EXERCISE INSTRUCTIONS — Would you copy out the whole listing exactly as given?

------

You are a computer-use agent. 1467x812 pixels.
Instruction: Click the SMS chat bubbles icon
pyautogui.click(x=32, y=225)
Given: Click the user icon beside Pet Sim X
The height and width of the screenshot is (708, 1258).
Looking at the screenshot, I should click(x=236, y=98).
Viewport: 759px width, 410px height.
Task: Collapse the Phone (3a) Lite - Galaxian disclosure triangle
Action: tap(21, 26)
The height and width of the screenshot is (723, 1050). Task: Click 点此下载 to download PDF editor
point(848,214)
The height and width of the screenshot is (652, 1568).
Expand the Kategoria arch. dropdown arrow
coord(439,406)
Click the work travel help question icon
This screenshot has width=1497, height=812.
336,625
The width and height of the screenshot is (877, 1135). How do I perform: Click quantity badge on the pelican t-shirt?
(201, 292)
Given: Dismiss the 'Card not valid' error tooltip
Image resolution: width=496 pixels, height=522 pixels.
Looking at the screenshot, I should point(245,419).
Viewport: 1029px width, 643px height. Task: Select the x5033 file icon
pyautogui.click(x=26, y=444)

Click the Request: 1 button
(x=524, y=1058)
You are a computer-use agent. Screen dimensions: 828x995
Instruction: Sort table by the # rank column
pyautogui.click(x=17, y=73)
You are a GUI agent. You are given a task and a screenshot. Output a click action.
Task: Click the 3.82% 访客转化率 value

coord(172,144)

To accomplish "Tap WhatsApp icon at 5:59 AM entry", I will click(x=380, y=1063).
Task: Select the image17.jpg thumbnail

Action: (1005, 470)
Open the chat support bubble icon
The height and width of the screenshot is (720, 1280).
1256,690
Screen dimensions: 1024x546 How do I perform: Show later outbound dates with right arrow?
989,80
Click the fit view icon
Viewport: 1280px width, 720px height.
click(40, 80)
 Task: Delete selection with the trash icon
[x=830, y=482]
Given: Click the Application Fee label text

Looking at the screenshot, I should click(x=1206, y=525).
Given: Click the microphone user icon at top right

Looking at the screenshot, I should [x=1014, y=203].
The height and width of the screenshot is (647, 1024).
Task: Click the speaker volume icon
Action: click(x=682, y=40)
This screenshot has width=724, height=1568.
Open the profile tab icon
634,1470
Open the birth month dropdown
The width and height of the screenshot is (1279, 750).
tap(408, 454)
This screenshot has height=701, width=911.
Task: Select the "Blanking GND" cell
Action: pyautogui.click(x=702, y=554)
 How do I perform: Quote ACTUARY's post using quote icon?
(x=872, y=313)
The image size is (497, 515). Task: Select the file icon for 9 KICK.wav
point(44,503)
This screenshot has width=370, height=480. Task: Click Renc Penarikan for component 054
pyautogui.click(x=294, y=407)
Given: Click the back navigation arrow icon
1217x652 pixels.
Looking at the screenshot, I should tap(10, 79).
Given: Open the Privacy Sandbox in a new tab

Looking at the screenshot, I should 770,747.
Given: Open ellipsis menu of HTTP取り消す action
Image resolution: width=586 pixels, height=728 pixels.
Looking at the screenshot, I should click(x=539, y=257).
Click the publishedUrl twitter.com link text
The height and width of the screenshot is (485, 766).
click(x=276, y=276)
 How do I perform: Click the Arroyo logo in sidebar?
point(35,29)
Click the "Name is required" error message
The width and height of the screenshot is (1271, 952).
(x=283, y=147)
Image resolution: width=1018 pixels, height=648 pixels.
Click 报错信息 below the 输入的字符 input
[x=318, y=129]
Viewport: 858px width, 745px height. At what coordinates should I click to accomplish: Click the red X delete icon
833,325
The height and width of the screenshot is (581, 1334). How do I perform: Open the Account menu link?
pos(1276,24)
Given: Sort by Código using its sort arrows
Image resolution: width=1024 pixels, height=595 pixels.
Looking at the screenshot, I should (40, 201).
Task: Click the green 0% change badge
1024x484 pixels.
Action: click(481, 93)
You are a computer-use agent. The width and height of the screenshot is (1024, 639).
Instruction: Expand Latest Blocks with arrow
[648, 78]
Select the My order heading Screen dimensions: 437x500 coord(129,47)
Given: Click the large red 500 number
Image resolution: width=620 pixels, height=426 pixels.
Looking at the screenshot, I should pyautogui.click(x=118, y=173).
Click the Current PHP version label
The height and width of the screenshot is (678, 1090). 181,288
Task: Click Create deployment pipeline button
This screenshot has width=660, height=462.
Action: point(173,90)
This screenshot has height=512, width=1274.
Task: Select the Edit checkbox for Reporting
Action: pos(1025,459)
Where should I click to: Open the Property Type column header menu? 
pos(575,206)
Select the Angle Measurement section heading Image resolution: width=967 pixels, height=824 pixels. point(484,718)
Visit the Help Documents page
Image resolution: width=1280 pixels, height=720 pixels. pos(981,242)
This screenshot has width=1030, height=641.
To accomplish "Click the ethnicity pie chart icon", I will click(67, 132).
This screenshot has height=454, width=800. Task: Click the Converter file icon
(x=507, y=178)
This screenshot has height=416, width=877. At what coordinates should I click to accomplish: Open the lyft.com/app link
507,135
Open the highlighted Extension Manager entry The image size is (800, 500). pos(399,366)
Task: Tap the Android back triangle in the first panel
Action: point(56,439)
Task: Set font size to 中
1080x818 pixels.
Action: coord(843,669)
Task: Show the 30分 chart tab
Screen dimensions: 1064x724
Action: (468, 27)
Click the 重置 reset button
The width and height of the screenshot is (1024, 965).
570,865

------

TASK ANSWER —
You are a computer-use agent. 1467x812 pixels.
Instruction: Click the SMS chat bubbles icon
pyautogui.click(x=32, y=225)
Given: Click the user icon beside Pet Sim X
The height and width of the screenshot is (708, 1258).
Looking at the screenshot, I should click(x=236, y=98).
Viewport: 759px width, 410px height.
Task: Collapse the Phone (3a) Lite - Galaxian disclosure triangle
Action: tap(21, 26)
The height and width of the screenshot is (723, 1050). Task: Click 点此下载 to download PDF editor
point(848,214)
The height and width of the screenshot is (652, 1568).
Expand the Kategoria arch. dropdown arrow
coord(439,406)
Click the work travel help question icon
This screenshot has width=1497, height=812.
336,625
The width and height of the screenshot is (877, 1135). How do I perform: Click quantity badge on the pelican t-shirt?
(201, 292)
Given: Dismiss the 'Card not valid' error tooltip
Image resolution: width=496 pixels, height=522 pixels.
Looking at the screenshot, I should point(245,419).
Viewport: 1029px width, 643px height. Task: Select the x5033 file icon
pyautogui.click(x=26, y=444)

Click the Request: 1 button
(x=524, y=1058)
You are a computer-use agent. Screen dimensions: 828x995
Instruction: Sort table by the # rank column
pyautogui.click(x=17, y=73)
You are a GUI agent. You are given a task and a screenshot. Output a click action.
Task: Click the 3.82% 访客转化率 value

coord(172,144)

To accomplish "Tap WhatsApp icon at 5:59 AM entry", I will click(x=380, y=1063).
Task: Select the image17.jpg thumbnail

Action: (1005, 470)
Open the chat support bubble icon
The height and width of the screenshot is (720, 1280).
1256,690
Screen dimensions: 1024x546 How do I perform: Show later outbound dates with right arrow?
989,80
Click the fit view icon
Viewport: 1280px width, 720px height.
click(40, 80)
 Task: Delete selection with the trash icon
[x=830, y=482]
Given: Click the Application Fee label text

Looking at the screenshot, I should click(x=1206, y=525).
Given: Click the microphone user icon at top right

Looking at the screenshot, I should [x=1014, y=203].
The height and width of the screenshot is (647, 1024).
Task: Click the speaker volume icon
Action: click(x=682, y=40)
This screenshot has width=724, height=1568.
Open the profile tab icon
634,1470
Open the birth month dropdown
The width and height of the screenshot is (1279, 750).
tap(408, 454)
This screenshot has height=701, width=911.
Task: Select the "Blanking GND" cell
Action: pyautogui.click(x=702, y=554)
 How do I perform: Quote ACTUARY's post using quote icon?
(x=872, y=313)
The image size is (497, 515). Task: Select the file icon for 9 KICK.wav
point(44,503)
This screenshot has width=370, height=480. Task: Click Renc Penarikan for component 054
pyautogui.click(x=294, y=407)
Given: Click the back navigation arrow icon
1217x652 pixels.
Looking at the screenshot, I should tap(10, 79).
Given: Open the Privacy Sandbox in a new tab

Looking at the screenshot, I should 770,747.
Given: Open ellipsis menu of HTTP取り消す action
Image resolution: width=586 pixels, height=728 pixels.
Looking at the screenshot, I should click(x=539, y=257).
Click the publishedUrl twitter.com link text
The height and width of the screenshot is (485, 766).
click(x=276, y=276)
 How do I perform: Click the Arroyo logo in sidebar?
point(35,29)
Click the "Name is required" error message
The width and height of the screenshot is (1271, 952).
(x=283, y=147)
Image resolution: width=1018 pixels, height=648 pixels.
Click 报错信息 below the 输入的字符 input
[x=318, y=129]
Viewport: 858px width, 745px height. At what coordinates should I click to accomplish: Click the red X delete icon
833,325
The height and width of the screenshot is (581, 1334). How do I perform: Open the Account menu link?
pos(1276,24)
Given: Sort by Código using its sort arrows
Image resolution: width=1024 pixels, height=595 pixels.
Looking at the screenshot, I should (40, 201).
Task: Click the green 0% change badge
1024x484 pixels.
Action: click(481, 93)
You are a computer-use agent. The width and height of the screenshot is (1024, 639).
Instruction: Expand Latest Blocks with arrow
[648, 78]
Select the My order heading Screen dimensions: 437x500 coord(129,47)
Given: Click the large red 500 number
Image resolution: width=620 pixels, height=426 pixels.
Looking at the screenshot, I should pyautogui.click(x=118, y=173).
Click the Current PHP version label
The height and width of the screenshot is (678, 1090). 181,288
Task: Click Create deployment pipeline button
This screenshot has width=660, height=462.
Action: point(173,90)
This screenshot has height=512, width=1274.
Task: Select the Edit checkbox for Reporting
Action: pos(1025,459)
Where should I click to: Open the Property Type column header menu? 
pos(575,206)
Select the Angle Measurement section heading Image resolution: width=967 pixels, height=824 pixels. point(484,718)
Visit the Help Documents page
Image resolution: width=1280 pixels, height=720 pixels. pos(981,242)
This screenshot has width=1030, height=641.
To accomplish "Click the ethnicity pie chart icon", I will click(67, 132).
This screenshot has height=454, width=800. Task: Click the Converter file icon
(x=507, y=178)
This screenshot has height=416, width=877. At what coordinates should I click to accomplish: Open the lyft.com/app link
507,135
Open the highlighted Extension Manager entry The image size is (800, 500). pos(399,366)
Task: Tap the Android back triangle in the first panel
Action: point(56,439)
Task: Set font size to 中
1080x818 pixels.
Action: coord(843,669)
Task: Show the 30分 chart tab
Screen dimensions: 1064x724
Action: (468, 27)
Click the 重置 reset button
The width and height of the screenshot is (1024, 965).
570,865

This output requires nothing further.